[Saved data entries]
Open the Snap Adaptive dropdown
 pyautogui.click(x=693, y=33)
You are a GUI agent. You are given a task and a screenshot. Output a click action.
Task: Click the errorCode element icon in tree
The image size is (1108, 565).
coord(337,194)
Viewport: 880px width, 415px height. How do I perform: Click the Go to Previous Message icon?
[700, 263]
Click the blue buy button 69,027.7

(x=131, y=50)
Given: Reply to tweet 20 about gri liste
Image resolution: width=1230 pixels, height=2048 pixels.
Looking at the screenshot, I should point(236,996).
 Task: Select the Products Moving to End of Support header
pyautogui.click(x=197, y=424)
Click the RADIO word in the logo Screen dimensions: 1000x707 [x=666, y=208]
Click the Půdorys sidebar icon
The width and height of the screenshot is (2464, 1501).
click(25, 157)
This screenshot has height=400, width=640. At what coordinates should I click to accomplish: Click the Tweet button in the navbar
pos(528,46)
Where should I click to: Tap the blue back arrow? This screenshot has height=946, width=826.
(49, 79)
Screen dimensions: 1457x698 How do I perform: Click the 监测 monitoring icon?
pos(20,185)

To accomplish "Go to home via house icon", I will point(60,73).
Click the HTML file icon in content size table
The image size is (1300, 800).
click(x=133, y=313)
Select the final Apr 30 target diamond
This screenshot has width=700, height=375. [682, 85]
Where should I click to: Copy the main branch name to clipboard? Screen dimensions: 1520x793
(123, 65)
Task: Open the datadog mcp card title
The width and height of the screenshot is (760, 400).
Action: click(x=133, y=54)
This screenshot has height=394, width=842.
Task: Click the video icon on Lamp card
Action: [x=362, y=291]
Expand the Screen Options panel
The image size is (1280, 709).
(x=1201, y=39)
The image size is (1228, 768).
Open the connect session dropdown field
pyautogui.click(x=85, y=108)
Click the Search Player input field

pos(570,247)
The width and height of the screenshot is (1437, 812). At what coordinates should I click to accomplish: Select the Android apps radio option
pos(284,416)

## TASK BRIEF
Copy each line of the entries exactly.

## RESULT FOR THIS TASK
Open the Snap Adaptive dropdown
 pyautogui.click(x=693, y=33)
You are a GUI agent. You are given a task and a screenshot. Output a click action.
Task: Click the errorCode element icon in tree
The image size is (1108, 565).
coord(337,194)
Viewport: 880px width, 415px height. How do I perform: Click the Go to Previous Message icon?
[700, 263]
Click the blue buy button 69,027.7

(x=131, y=50)
Given: Reply to tweet 20 about gri liste
Image resolution: width=1230 pixels, height=2048 pixels.
Looking at the screenshot, I should point(236,996).
 Task: Select the Products Moving to End of Support header
pyautogui.click(x=197, y=424)
Click the RADIO word in the logo Screen dimensions: 1000x707 [x=666, y=208]
Click the Půdorys sidebar icon
The width and height of the screenshot is (2464, 1501).
click(25, 157)
This screenshot has height=400, width=640. At what coordinates should I click to accomplish: Click the Tweet button in the navbar
pos(528,46)
Where should I click to: Tap the blue back arrow? This screenshot has height=946, width=826.
(49, 79)
Screen dimensions: 1457x698 How do I perform: Click the 监测 monitoring icon?
pos(20,185)

To accomplish "Go to home via house icon", I will point(60,73).
Click the HTML file icon in content size table
The image size is (1300, 800).
click(x=133, y=313)
Select the final Apr 30 target diamond
This screenshot has width=700, height=375. [682, 85]
Where should I click to: Copy the main branch name to clipboard? Screen dimensions: 1520x793
(123, 65)
Task: Open the datadog mcp card title
The width and height of the screenshot is (760, 400).
Action: click(x=133, y=54)
This screenshot has height=394, width=842.
Task: Click the video icon on Lamp card
Action: [x=362, y=291]
Expand the Screen Options panel
The image size is (1280, 709).
(x=1201, y=39)
The image size is (1228, 768).
Open the connect session dropdown field
pyautogui.click(x=85, y=108)
Click the Search Player input field

pos(570,247)
The width and height of the screenshot is (1437, 812). At what coordinates should I click to accomplish: Select the Android apps radio option
pos(284,416)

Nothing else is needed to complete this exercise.